• **PROVIDED PASSAGE**
>>

The Correlation Analysis object enables users to compute a two-way association between several numeric data fields. The strength of association is measured by computing correlation coefficients.
In Astera, users have the option to compute three different types of correlation coefficients:
Pearson Correlation: A measure for investigating the strength of association between two quantitative continuous variables, for example, age and height.
Spearman’s Rank Correlation: A measure for investigating the strength of association between two ordinal scale rank variables with mutually exclusive ranks. For example, two physicians ranking a patient’s condition from worst to best.
Kendall’s Tau Correlation: A non-parametric measure of the relationship between columns of ranked data. For example, two interviewers ranked ten candidates as per their performance in the interview.
The coefficient’s value varies between -1 to 1, with ±1 indicating a perfect or 100% association, while a coefficient value of 0 suggests zero association between the numeric data fields. The higher the magnitude of the coefficient, the stronger the correlation between two variables.
The mathematical sign of coefficient value determines the slope inclination; positive (+) sign indicates an upward slope whereas negative (-) sign indicates a downward slope. Therefore, a positive coefficient indicates that the two variables are directly related, whereas a negative coefficient indicates that the two variables are inversely proportional.
In this document, we will learn to perform Correlation Analysis on a set of numeric data in Astera.
In this case, we are using a Delimited File Source object to extract the source data. You can download this sample data file from here.
The source file contains information on the demographics of individuals who bought the insurance policy as well as those who chose otherwise.
You can preview this data by right-clicking on source object’s header and selecting Preview Output.
A Data Preview window will open, previewing the insurance data.
Now, we want to figure out the strength of association between these numeric data fields to assess which fields are highly correlated and which fields have low correlation.
For this purpose, we will use the Correlation Analysis object in Astera.
1. To get a Correlation Analysis object from the Toolbox, go to Toolbox > Testing and Diagnostics > Correlation Analysis and drag-and-drop the testing object onto the dataflow designer.
2. The testing object contains two sub-nodes, Input and Output. Auto-map the source fields by dragging-and-dropping the root node of the source object onto the Input node of the Correlation Analysis object.
3. Right-click on the object’s header and select Properties from the context menu.

<<

• **TO DO**
a – Answer these questions from the Correlation Analysis page:
(i) Which three types of correlation coefficients can users compute in Astera?
(ii) What does a negative coefficient indicate about the two variables?
(iii) Which two sub-nodes does the Correlation Analysis testing object contain?
b – Continue the Correlation Analysis page from its last step.

Dataset entries:
>>

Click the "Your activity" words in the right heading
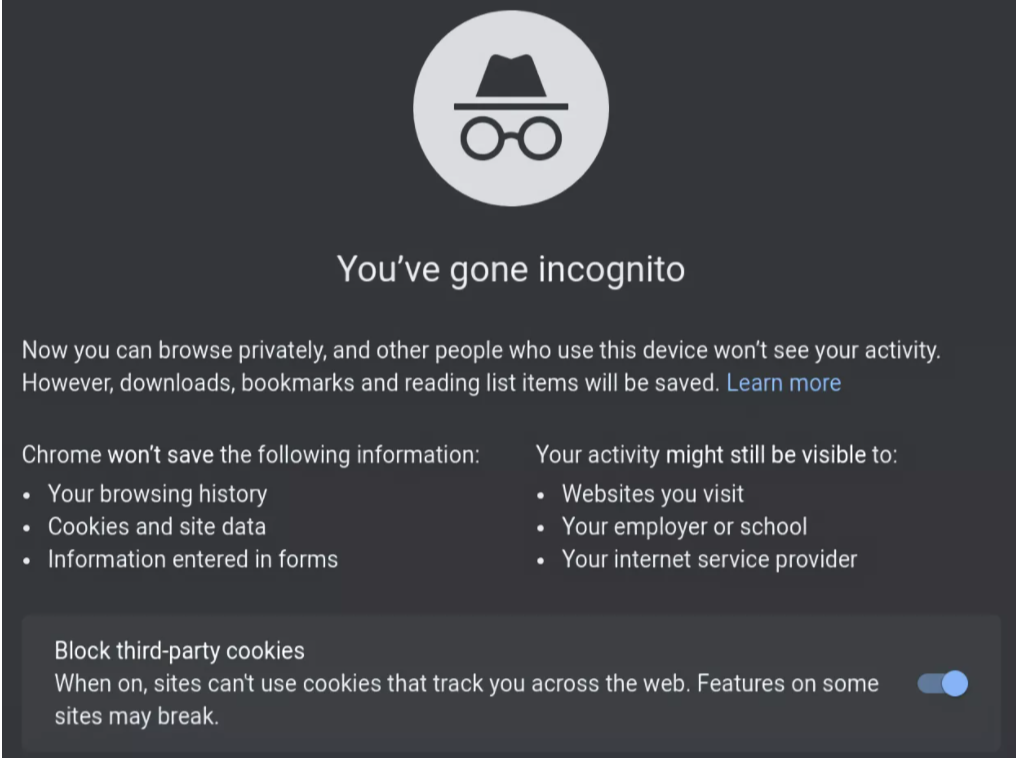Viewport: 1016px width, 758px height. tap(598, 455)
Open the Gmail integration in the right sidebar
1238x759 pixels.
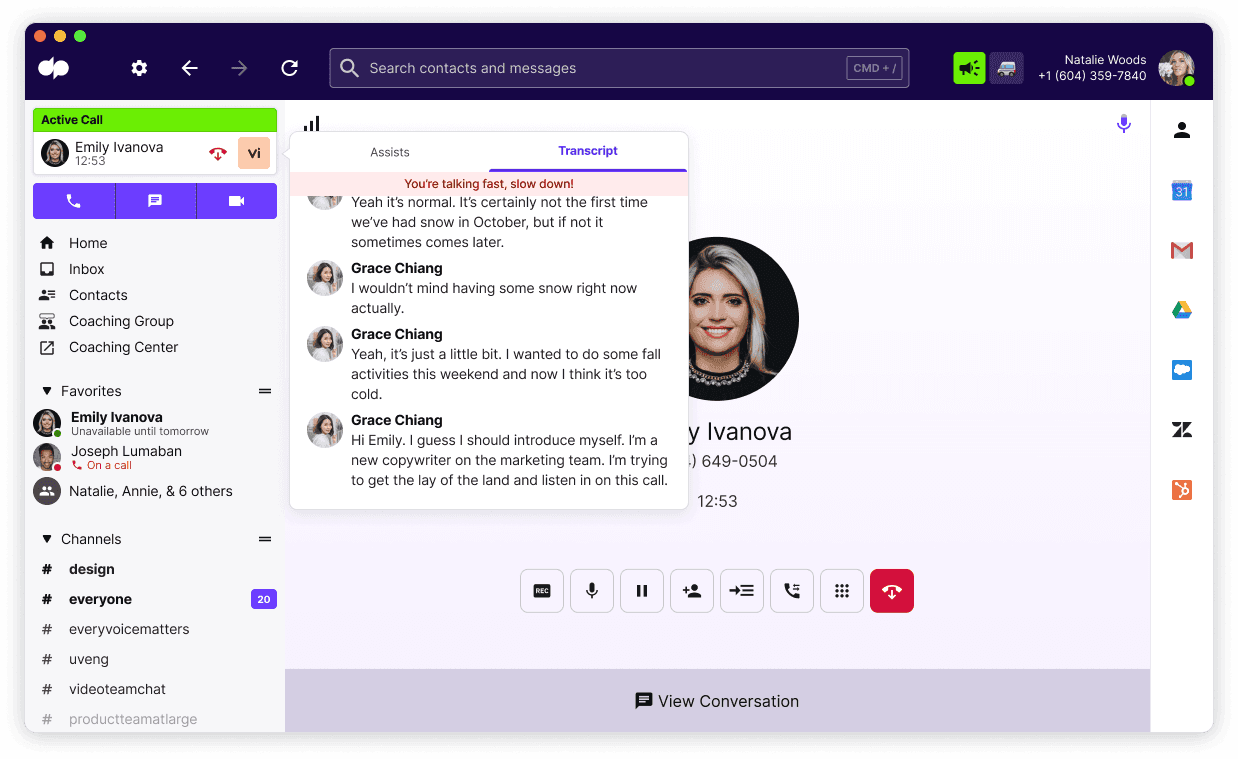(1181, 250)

<<

• **TASK ANSWERS**
a –
(i) Pearson Correlation, Spearman's Rank Correlation, and Kendall's Tau Correlation.
(ii) The two variables are inversely proportional.
(iii) Input and Output.

b –
4. A configuration window will open, as shown below. This is the Layout Builder, where users can delete fields, change the Name or Data Type and modify fields with Calculation. Click Next.
5. This is the Properties window that contains configuration options.
Method Type: Specifies the type of correlation coefficient to compute, depending on the content of the data and its type. The options available are Pearson, Spearman or Kendall.
Treatment of Null: Specifies the handling of missing data. By default, it is set to Assumes No Missing Value, as missing data produces an error. There are two more options:
Listwise Deletion: Removes only the missing cell from the data.
Pairwise Deletion: Removes the entire row of data if any one fields contains an empty cell.
In this example, the source data is neither ranked nor on an ordinal scale. Hence, we will select Pearson’s Correlation Coefficient and leave Treatment of Null option as default. Click OK.
6. Right-click on the Output node of Correlation Analysis object and go to Write to > Excel Workbook Destination.
7. Configure the Excel Workbook Destination object to save the correlation output. To perform this step, refer to the article here.
8. Right-click on the Correlation Analysis object and select Preview Output. In the Data Preview window, the preview shows the Pearson’s Correlation Coefficients computed for each variable with the rest of the numeric data fields.
By looking at the magnitude and the sign of the coefficient, we can deduce that the highest positive correlation exists between the variables Age and Retire. This means that the higher the age, the higher the chances of a person being retired.
Whereas, the highest negatively correlated variables are EducYear and Hisp. Meaning, if the person is Hispanic, he is more likely to have fewer number of years of education, according to our Correlation Analysis.
This concludes the document on using Correlation Analysis in Astera.